--- DATA RECORDS ---

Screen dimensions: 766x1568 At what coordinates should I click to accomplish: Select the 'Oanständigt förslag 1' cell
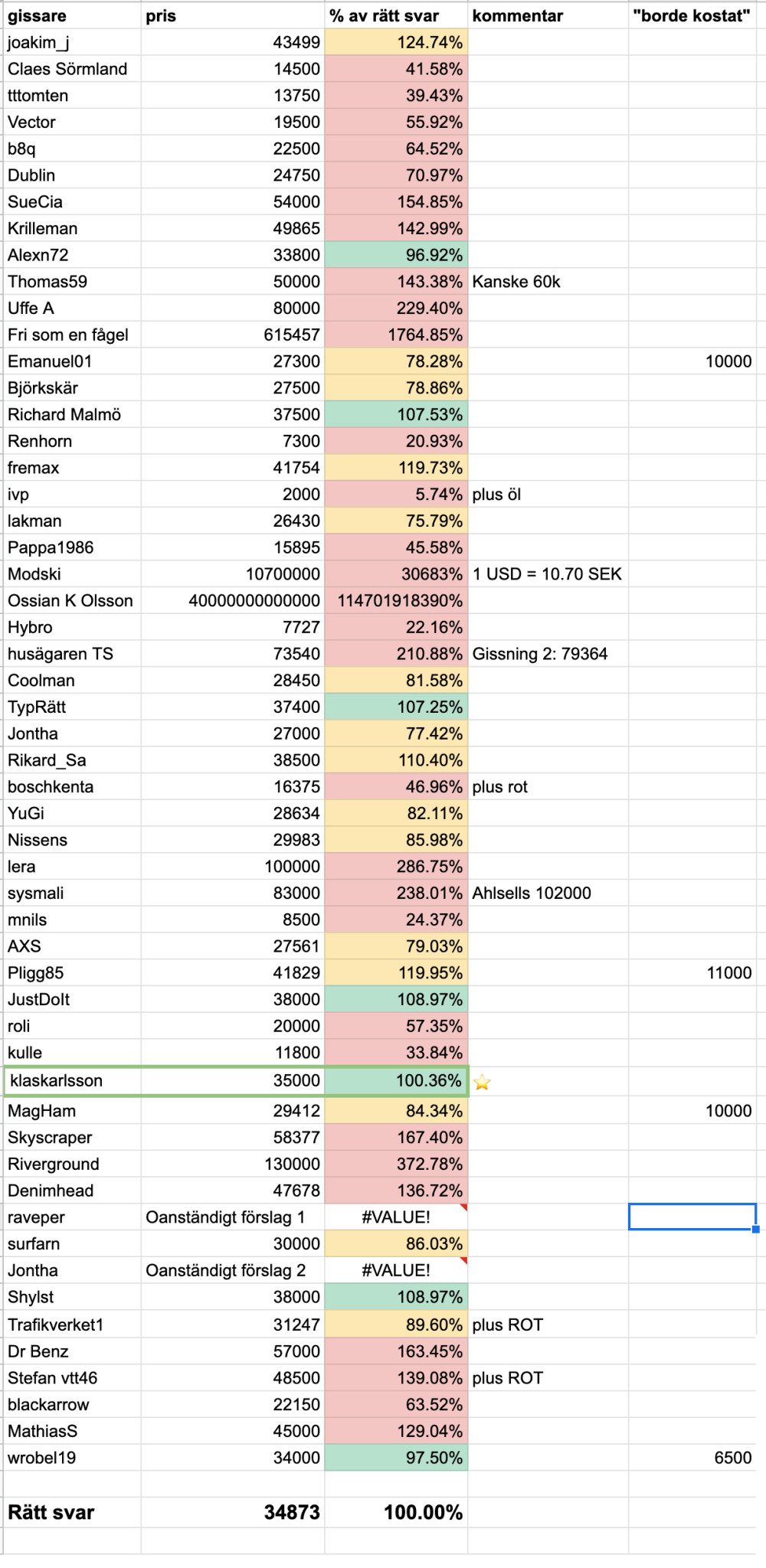[x=233, y=1217]
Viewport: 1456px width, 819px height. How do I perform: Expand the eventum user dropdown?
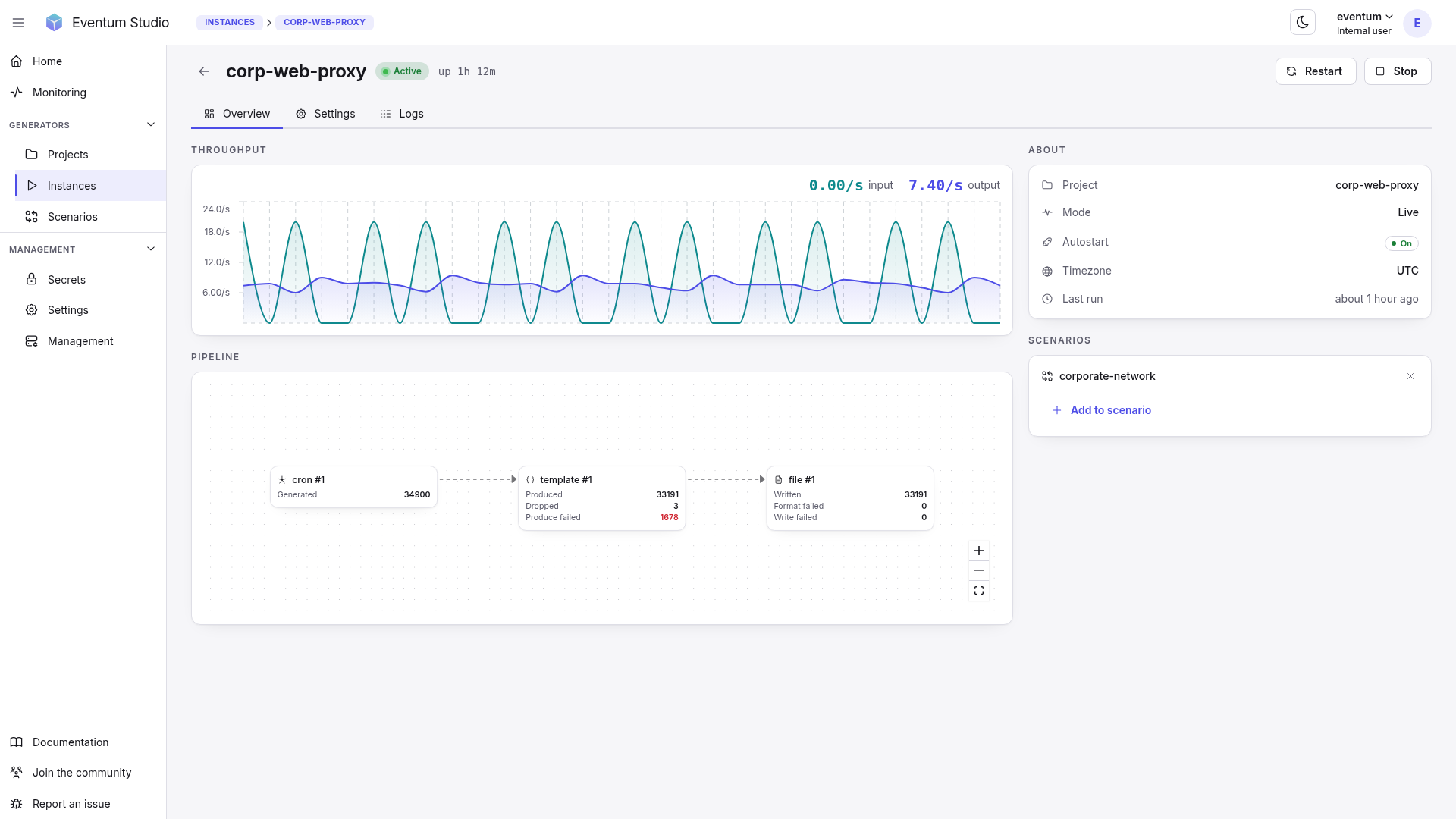point(1364,23)
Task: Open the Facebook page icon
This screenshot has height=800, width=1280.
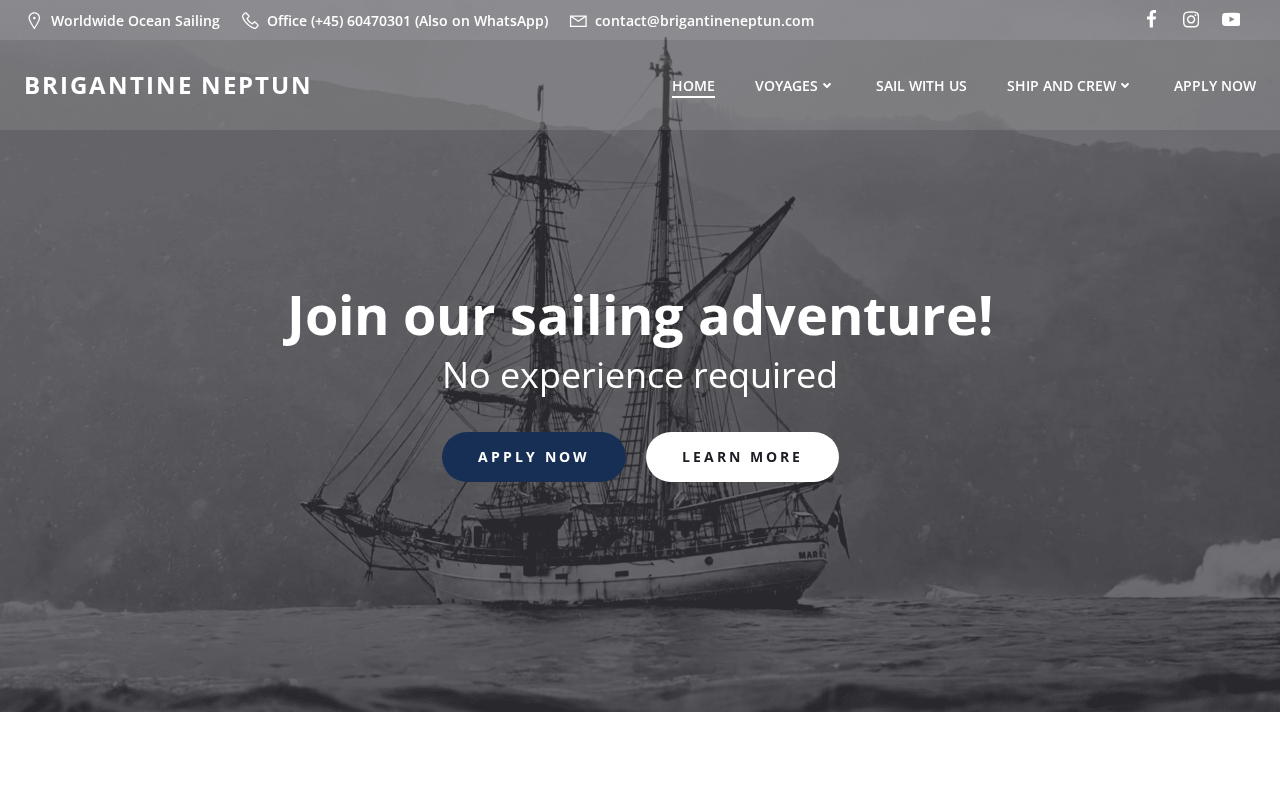Action: click(x=1151, y=19)
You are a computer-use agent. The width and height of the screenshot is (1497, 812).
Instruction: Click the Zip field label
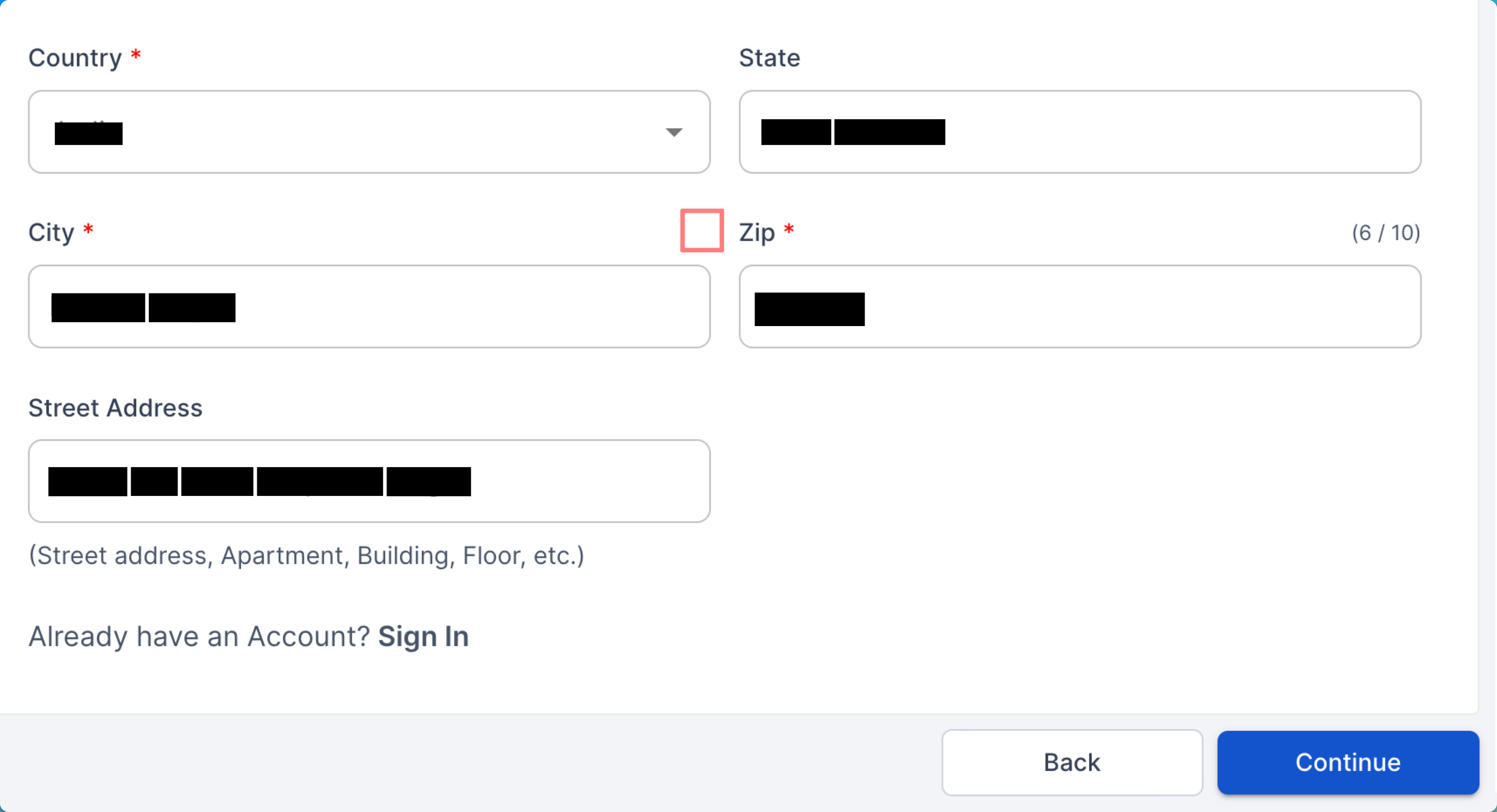(757, 232)
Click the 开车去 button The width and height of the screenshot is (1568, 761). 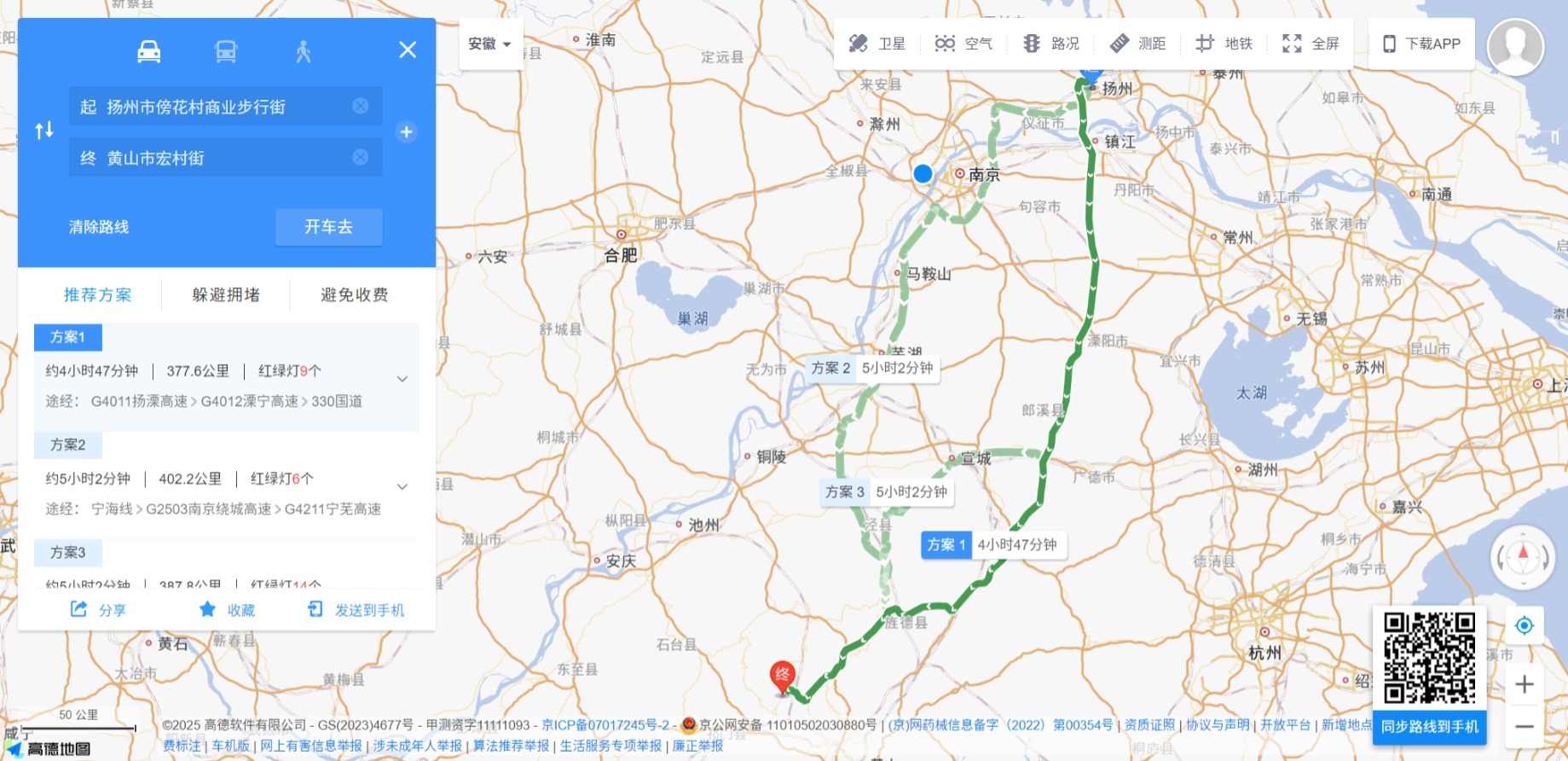pos(328,227)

---

WHAT THIS TASK INVOLVES
Output only the lines from the start of the data through the line that holds "Task: Open the Facebook page icon". Keep them exact and leave the pictures out.

PROBLEM SOLUTION
Screen dimensions: 766x1568 At what coordinates should I click to accomplish: Select the 'Oanständigt förslag 1' cell
[x=233, y=1217]
Viewport: 1456px width, 819px height. How do I perform: Expand the eventum user dropdown?
point(1364,23)
Task: Open the Facebook page icon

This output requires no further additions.